O presidente da Federação Sergipana de Futebol (FSF), Milton Dantas, contestou a possibilidade de que dois carros e uma van atualmente a serviço da Associação Desportiva Confiança passem a compor o patrimônio da Sociedade Anônima do Futebol (SAF) criada pelo clube azulino. Segundo ele, os veículos foram comprados com recursos de emenda parlamentar destinada pelo vereador Paquito de Todos e, por isso, estão sujeitos a regras específicas que impedem a livre negociação ou transferência para outra pessoa jurídica.
Conforme explicou o dirigente, a documentação dos automóveis permanece em nome da FSF, entidade que operacionalizou a compra. O Confiança recebeu apenas o direito de uso, dentro de um prazo mínimo de permanência previsto para bens adquiridos com verbas públicas.
“Não pode entrar no patrimônio da SAF”, declarou.
Milton reforçou que a lei exige identificação visível nos veículos, sinalizando a origem do dinheiro público.
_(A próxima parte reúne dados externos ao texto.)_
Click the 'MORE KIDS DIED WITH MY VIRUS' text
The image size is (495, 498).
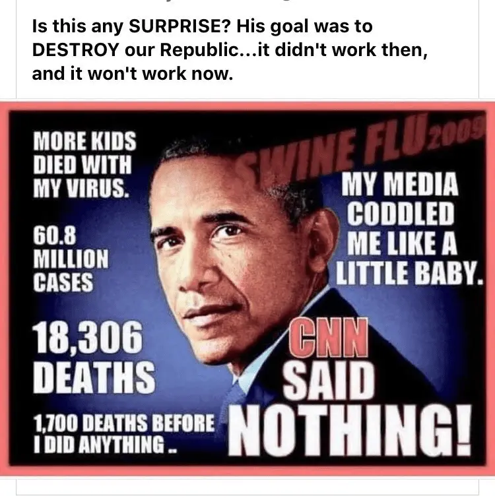click(x=85, y=164)
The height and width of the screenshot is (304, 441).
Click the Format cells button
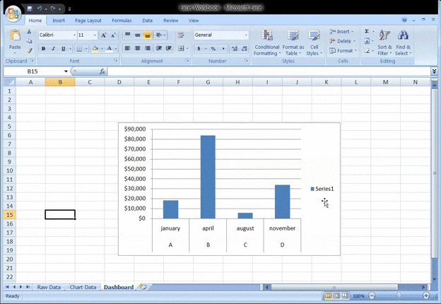(344, 51)
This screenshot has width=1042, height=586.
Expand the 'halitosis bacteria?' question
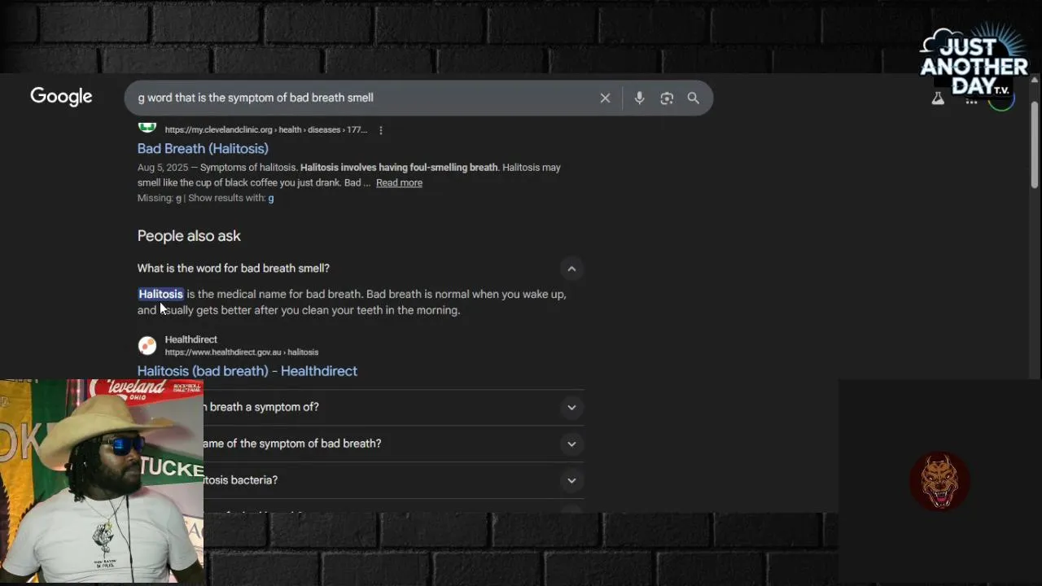point(571,480)
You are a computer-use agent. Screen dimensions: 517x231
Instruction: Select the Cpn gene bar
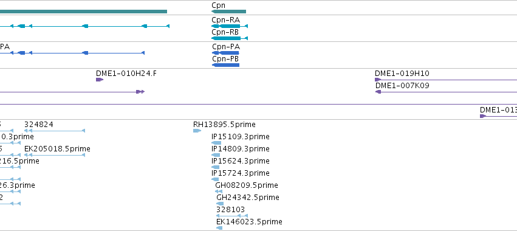tap(228, 12)
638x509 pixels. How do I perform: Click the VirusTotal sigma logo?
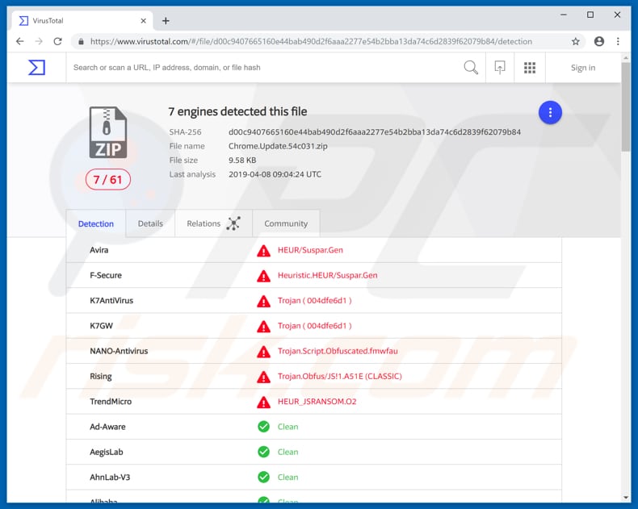pyautogui.click(x=36, y=68)
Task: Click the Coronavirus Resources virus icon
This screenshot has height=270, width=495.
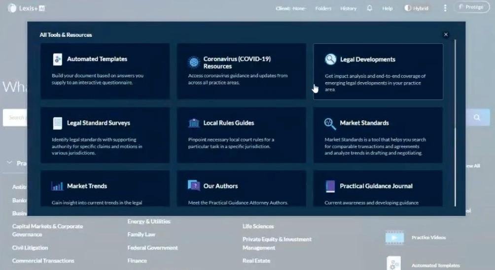Action: (193, 62)
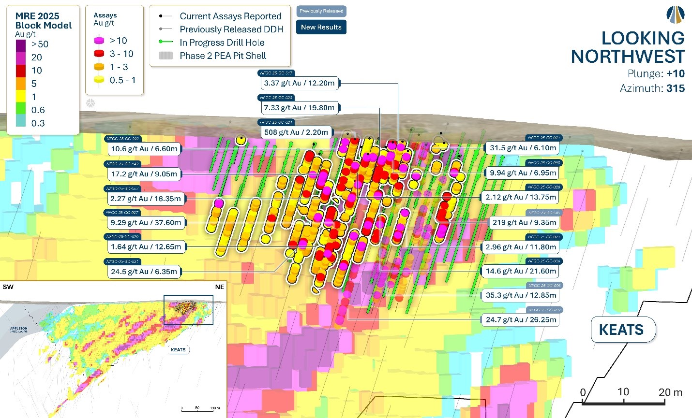
Task: Click the small compass emblem below Assays legend
Action: (x=90, y=103)
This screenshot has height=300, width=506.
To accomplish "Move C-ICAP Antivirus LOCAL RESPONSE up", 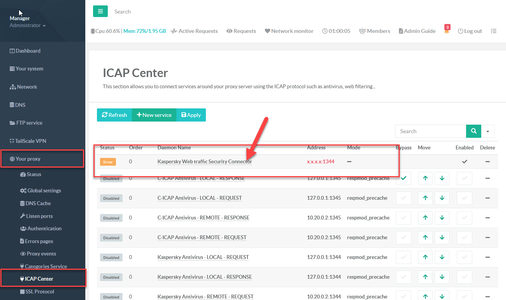I will 425,178.
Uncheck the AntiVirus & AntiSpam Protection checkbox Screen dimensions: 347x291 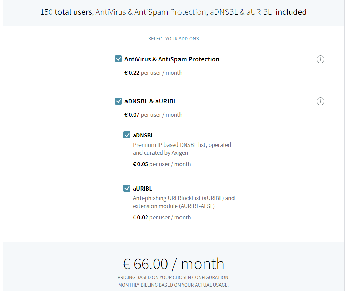pos(118,59)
Tal exigência, acrescentou, busca assegurar transparência e permitir eventual fiscalização dos órgãos de controle. Caso seja verificada utilização fora das finalidades previstas, os bens podem ser requisitados de volta ao poder público.
Ao comentar o tema, o dirigente frisou que recursos públicos não se misturam com capitais privados. Para ele, qualquer bem comprado com emenda parlamentar continua vinculado à associação esportiva, não à empresa que explora o futebol profissional.
“Dinheiro público não é dinheiro privado. O dinheiro público tem que ser bem utilizado, com transparência e responsabilidade”, afirmou.
Milton citou ainda o estádio Sabino Ribeiro como exemplo do modelo de cessão de ativos: o imóvel pertence à associação, que segue apta a receber verbas governamentais para manutenção e melhorias, mas a gestão do futebol foi repassada à SAF. De acordo com ele, modalidades amadoras, como voleibol e handebol, também permanecem sob responsabilidade da entidade sem fins lucrativos, já que ficaram fora do contrato que formalizou a nova estrutura societária do time profissional.
Os veículos em questão, entregues no ano passado, continuam sendo utilizados pelo clube em atividades operacionais. Para o presidente da FSF, manter esses bens na associação evita conflitos legais e protege tanto a integridade do patrimônio público quanto a imagem do Confiança perante torcedores e patrocinadores.